Activity> Every entry needs to be reproduced exactly.

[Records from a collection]
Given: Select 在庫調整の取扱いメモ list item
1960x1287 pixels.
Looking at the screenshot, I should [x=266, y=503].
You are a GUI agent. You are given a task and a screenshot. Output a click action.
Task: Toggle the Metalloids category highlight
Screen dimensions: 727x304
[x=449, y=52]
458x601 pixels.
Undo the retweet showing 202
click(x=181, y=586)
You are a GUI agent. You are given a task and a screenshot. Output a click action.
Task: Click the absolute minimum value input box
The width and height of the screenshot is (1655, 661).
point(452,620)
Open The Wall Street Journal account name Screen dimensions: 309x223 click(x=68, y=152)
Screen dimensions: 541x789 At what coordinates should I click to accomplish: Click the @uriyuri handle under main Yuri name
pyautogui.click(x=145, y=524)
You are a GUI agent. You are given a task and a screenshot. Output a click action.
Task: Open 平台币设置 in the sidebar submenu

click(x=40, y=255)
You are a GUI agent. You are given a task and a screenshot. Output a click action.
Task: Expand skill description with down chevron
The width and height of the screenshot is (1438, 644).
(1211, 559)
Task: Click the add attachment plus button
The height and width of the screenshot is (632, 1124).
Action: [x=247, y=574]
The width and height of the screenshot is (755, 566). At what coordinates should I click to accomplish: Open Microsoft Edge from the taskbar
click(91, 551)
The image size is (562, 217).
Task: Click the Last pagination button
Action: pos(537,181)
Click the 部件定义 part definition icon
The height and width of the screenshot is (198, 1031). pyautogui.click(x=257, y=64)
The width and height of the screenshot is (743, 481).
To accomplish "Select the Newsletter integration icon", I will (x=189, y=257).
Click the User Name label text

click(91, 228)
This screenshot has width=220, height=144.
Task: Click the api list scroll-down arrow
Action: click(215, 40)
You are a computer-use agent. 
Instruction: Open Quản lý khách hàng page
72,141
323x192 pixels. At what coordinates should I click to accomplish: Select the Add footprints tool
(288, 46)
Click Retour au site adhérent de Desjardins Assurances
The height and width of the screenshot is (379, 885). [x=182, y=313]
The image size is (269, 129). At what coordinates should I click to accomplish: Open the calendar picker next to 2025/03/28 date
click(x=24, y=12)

Your response>
Given: Select 在庫調整の取扱いメモ list item
1960x1287 pixels.
Looking at the screenshot, I should [x=266, y=503].
You are a GUI agent. You are given a task and a screenshot. Output a click action.
Task: Toggle the Metalloids category highlight
Screen dimensions: 727x304
[x=449, y=52]
458x601 pixels.
Undo the retweet showing 202
click(x=181, y=586)
You are a GUI agent. You are given a task and a screenshot. Output a click action.
Task: Click the absolute minimum value input box
The width and height of the screenshot is (1655, 661).
point(452,620)
Open The Wall Street Journal account name Screen dimensions: 309x223 click(x=68, y=152)
Screen dimensions: 541x789 At what coordinates should I click to accomplish: Click the @uriyuri handle under main Yuri name
pyautogui.click(x=145, y=524)
You are a GUI agent. You are given a task and a screenshot. Output a click action.
Task: Open 平台币设置 in the sidebar submenu

click(x=40, y=255)
You are a GUI agent. You are given a task and a screenshot. Output a click action.
Task: Expand skill description with down chevron
The width and height of the screenshot is (1438, 644).
(1211, 559)
Task: Click the add attachment plus button
The height and width of the screenshot is (632, 1124).
Action: [x=247, y=574]
The width and height of the screenshot is (755, 566). At what coordinates should I click to accomplish: Open Microsoft Edge from the taskbar
click(91, 551)
The image size is (562, 217).
Task: Click the Last pagination button
Action: pos(537,181)
Click the 部件定义 part definition icon
The height and width of the screenshot is (198, 1031). pyautogui.click(x=257, y=64)
The width and height of the screenshot is (743, 481).
To accomplish "Select the Newsletter integration icon", I will (x=189, y=257).
Click the User Name label text

click(91, 228)
This screenshot has width=220, height=144.
Task: Click the api list scroll-down arrow
Action: click(215, 40)
You are a computer-use agent. 
Instruction: Open Quản lý khách hàng page
72,141
323x192 pixels. At what coordinates should I click to accomplish: Select the Add footprints tool
(288, 46)
Click Retour au site adhérent de Desjardins Assurances
The height and width of the screenshot is (379, 885). [x=182, y=313]
The image size is (269, 129). At what coordinates should I click to accomplish: Open the calendar picker next to 2025/03/28 date
click(x=24, y=12)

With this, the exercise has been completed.